ImmunoBlot for Lyme Disease
The Lyme immunoblot uses recombinant proteins on the blot so it is more sensitive than the western blot. This test can detect Lyme disease as early as one week after exposure to the Borrelia bacteria and detect late-stage Lyme when antibodies are typically low. Like the western blot, an immunoblot result has to meet certain criteria for a positive result.
Additional species of Borrelia bacteria fall into the Tick-Borne Relapsing Fever Group (TBRF). The TBRF group causes symptoms similar to Lyme disease, and some species may be more common in other parts of the United States, like California. This may be why some Californians test negative on a traditional Lyme test.
Immunoblot testing is also available for multiple Babesia and Bartonella species. The panel of tests I most commonly use in my practice includes Lyme, TBRF, Babesia, and Bartonella immunoblots
In recent years, the sensitivity of T-cell testing for Lyme disease has improved. This methodology detects an immune cell (called a T-lymphocyte) that has formed in response to the Borrelia bacteria. T-cells are part of the innate immune response, unlike antibodies that are created as part of the adaptive immune response.
Early in infection, T-cells develop before antibodies are formed, so a T-cell test may help detect early Lyme disease. As the disease progresses, some people’s immune system does not convert from an innate to an adaptive response. This inhibits antibody formation, so a T-cell test would be helpful in this scenario.
Lyme Disease Culture
All of the above tests are considered indirect because the laboratory test is looking for an immune response to the bacteria. There are limitations to indirect testing making it difficult to get an accurate diagnosis. For example, an elevated IgG antibody may reflect a past infection and does not confer an active infection. One of the great debates in chronic Lyme disease is whether or not the infection is active or if symptoms are caused by something else, like immune-mediated inflammation.

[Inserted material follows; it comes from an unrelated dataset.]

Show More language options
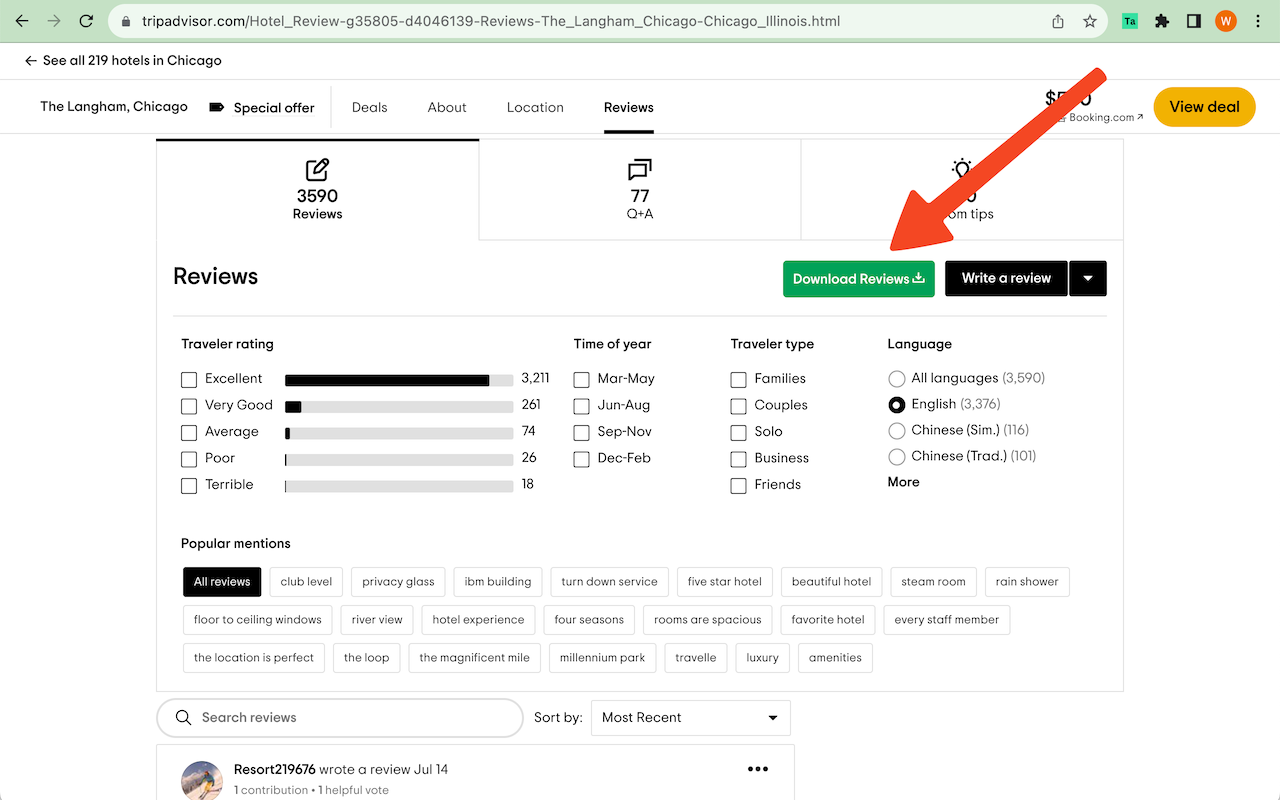The image size is (1280, 800). tap(903, 482)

Direct testing methodology is the gold standard for determining if an infection is active. There are a few direct tests for Lyme bacteria, but the sensitivity of these tests has historically been poor because the bacteria rarely circulates in the bloodstream. In February 2023, Igenex Laboratory introduced a new direct test called culture-enhanced PCR. Blood is stored in a unique culture medium for two weeks and then analyzed by PCR. Validation studies for the specificity of the cePCR test were high. Direct testing may be more accurate when bacteria levels are highest, including early in infection or during a symptom flare. The cePCR is also available for TBRF, Bartonella, and Babesia.
Putting Lyme Disease Testing Together
Late-stage Lyme disease can be difficult to diagnose. The CDC criterion was established for surveillance purposes only, so should not be used for diagnostic purposes. Lyme disease tests from commercial and hospital laboratories have poor sensitivity and specificity.
Laboratories that specialize in Lyme disease testing provide more accurate results and should be used when attempting to determine if Lyme disease is the cause of symptoms. Specialty laboratories should also test all co-infections since they can cause similar symptoms and may interfere with Lyme treatment. No one testing method is perfect, so laboratory results need to be taken into consideration by a Lyme-literate physician. Any treatment plan is only as effective as the accuracy of the lab results.